After I signed contract, I rolled up my sleeves and went to work. I reorganized and cleaned everything. Mystery meat, unlabeled and undated foods and expired products were discarded. ... and none too soon because the county health inspector paid a visit the day after we finished. Whew!


----------



## wheresthegrub (Oct 28, 2008)

My wife, our oldest boy and myself absolutely #$!%& love watching $#%$% Gordan Ramsey's #%&%&* shows. Sure he leans towards the %$&*#* dramatic, but thats what %#%$*& sells.

As far as kitchen hygene is concerned, I used to work in commercial pest control (night division). There aren't many restaurants that I can eat at. I remember one chinese place I serviced, the health inspector shut them down (so they contracted with us).

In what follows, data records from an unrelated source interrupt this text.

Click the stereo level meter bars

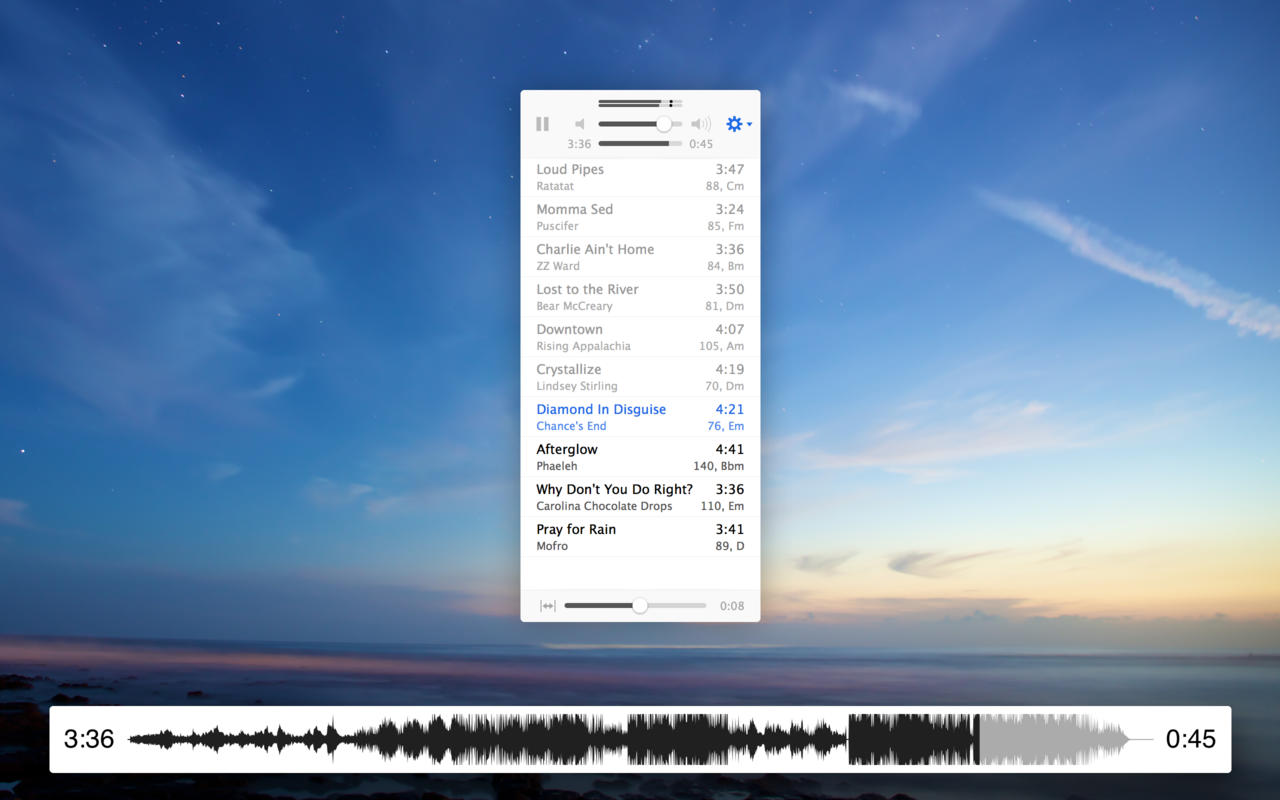pos(640,103)
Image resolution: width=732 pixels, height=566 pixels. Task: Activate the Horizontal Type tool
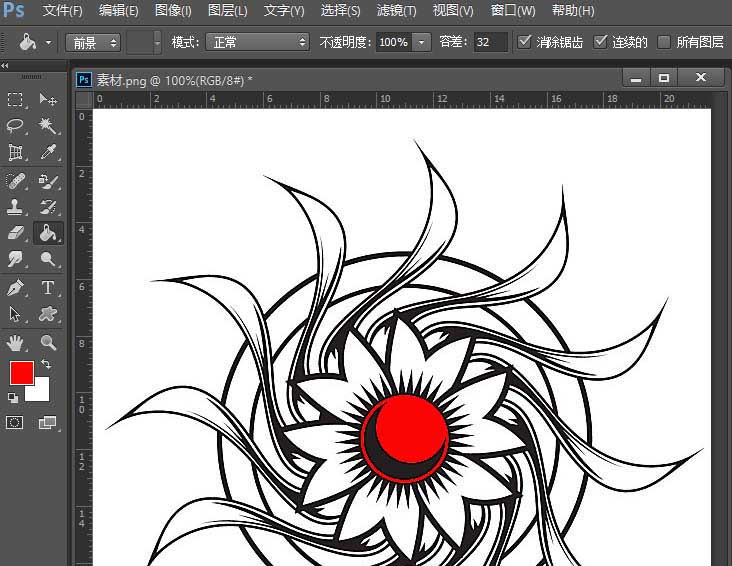47,288
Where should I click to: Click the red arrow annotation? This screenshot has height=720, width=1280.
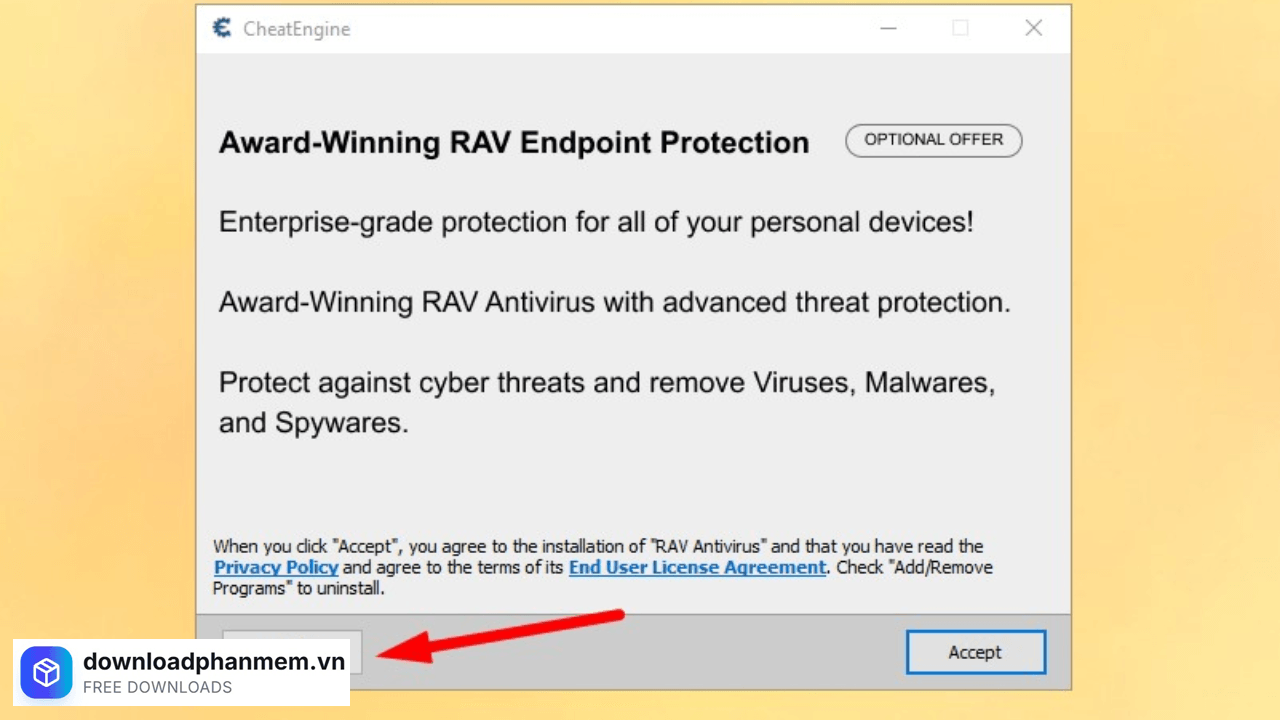click(500, 633)
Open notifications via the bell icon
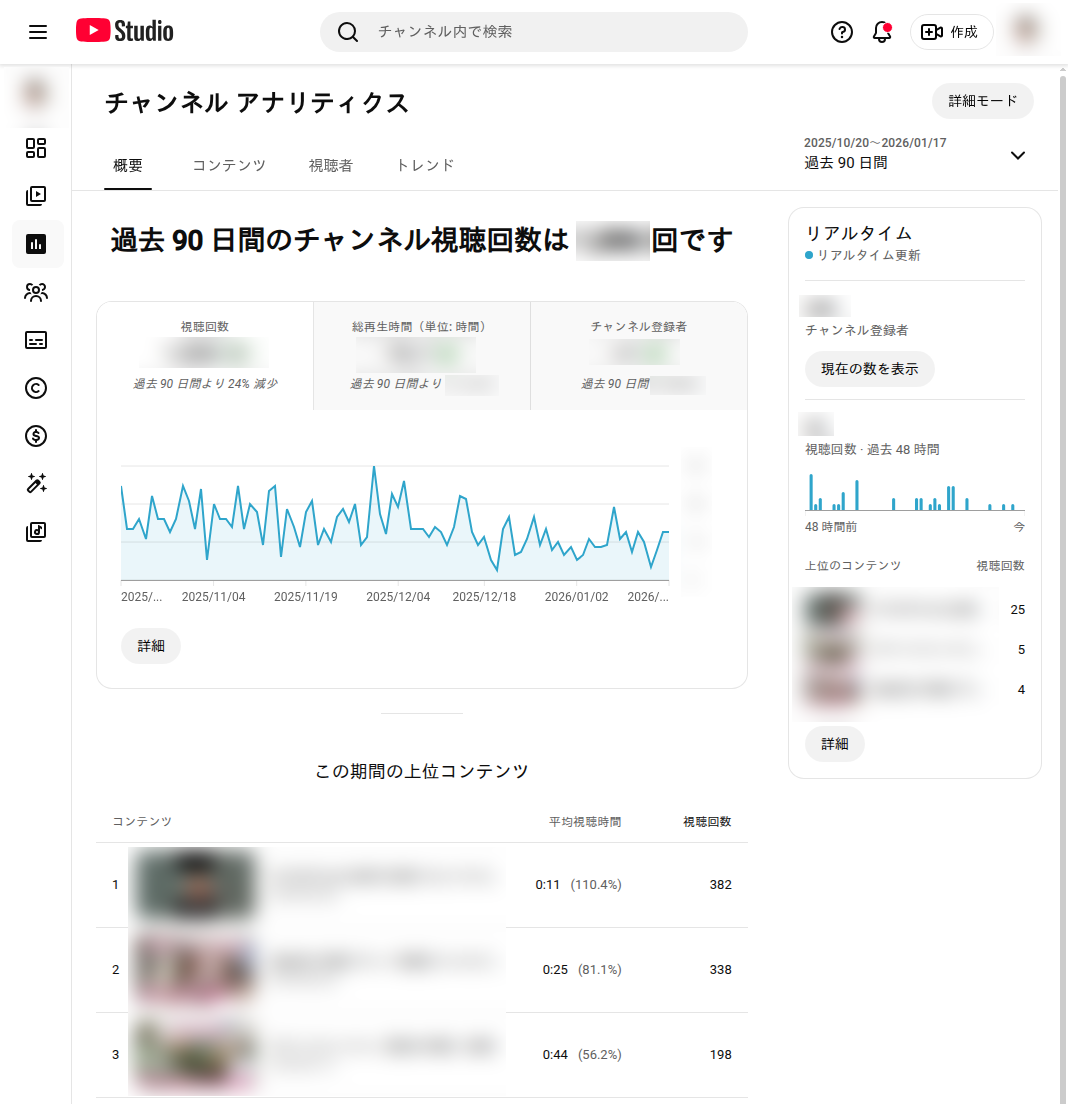Viewport: 1068px width, 1104px height. coord(881,32)
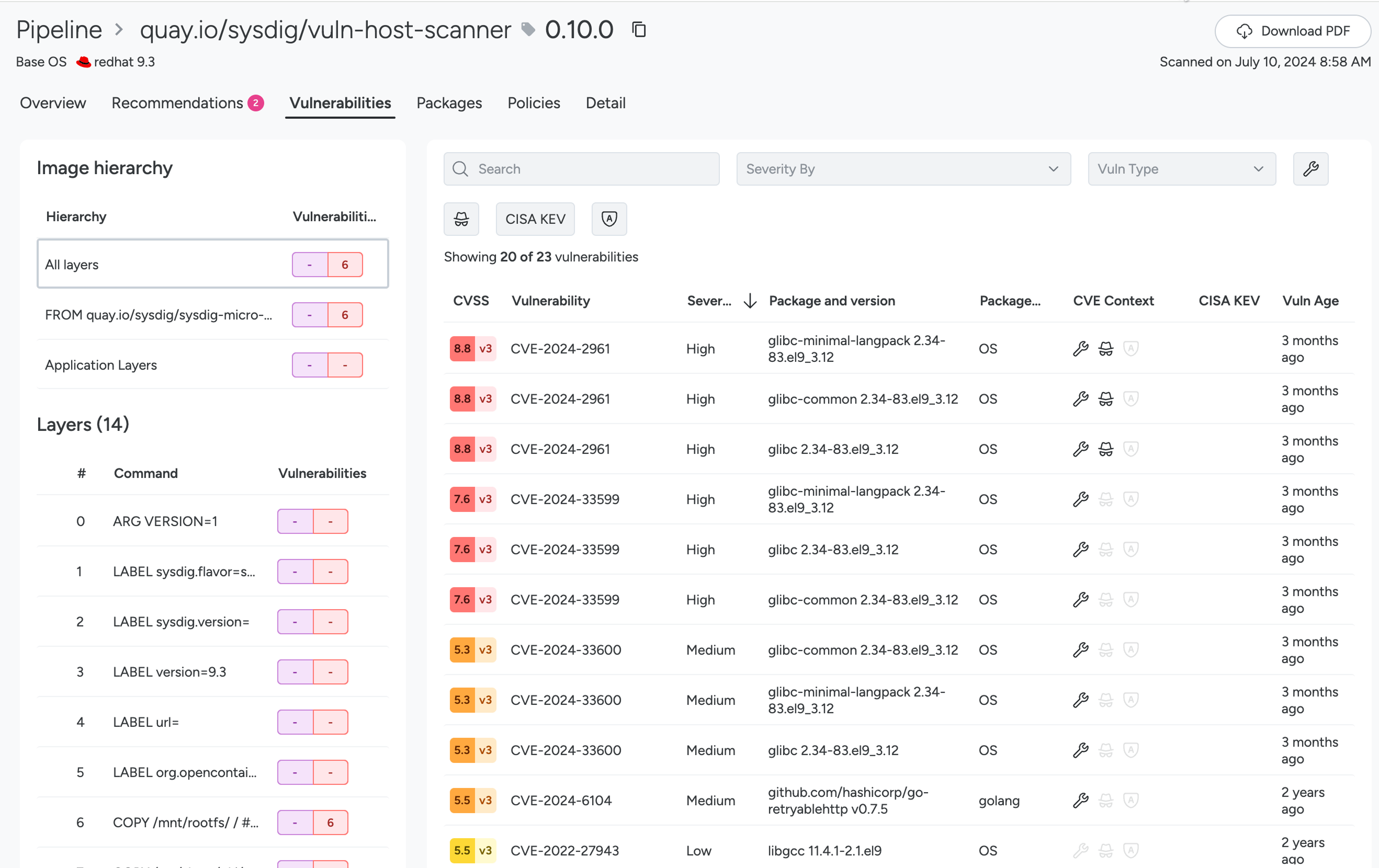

Would you believe that the fryer had about 1 inch of fat along the sides and you know what they did? They spray painted it with silver paint! God's honest truth! I went in to do an armaggedon, spray, fume, gas...and they argued with me that they didn't want to take down the roast pigs hanging in the back room (outside the fridge). 

I can tell you some kitchen nightmares...that are still there!!!:suprise::suprise:


----------



## ed buchanan (May 29, 2006)

In all due respect, Gordon tries to do a good job, However ask yourselves how a local health department could have let any of those places stay open. If I were an inspector they would be closed. I would sooner have people out of work then sick, or maybe dead. I would pass an ordinance in every state, that any owner of a place like shown on the program, not only be fined but also subject to JAIL TIME(as attempted murder is a felony). I would bet then, that no place would get as bad as they are.


----------



## wheresthegrub (Oct 28, 2008)

My guess it that the health department is not a "priority" to local government, so they are severly understaffed. At least that is how I see it in Los Angeles county. I serviced this one restaurant, right next to civic center (where health dept was) that had a long term rat problem. I would go in, turn on the flashlight and see, oh, 20-25 rats feasting on open trash cans full of tortillas (that were served to the public). I can't say this is true or not cause I didn't see it, but one of the cooks told me they pulled out a rat that had fallen in the fryer and died. They had 1 inch gap on the back door; only thing missing was a neon sign inviting rats in.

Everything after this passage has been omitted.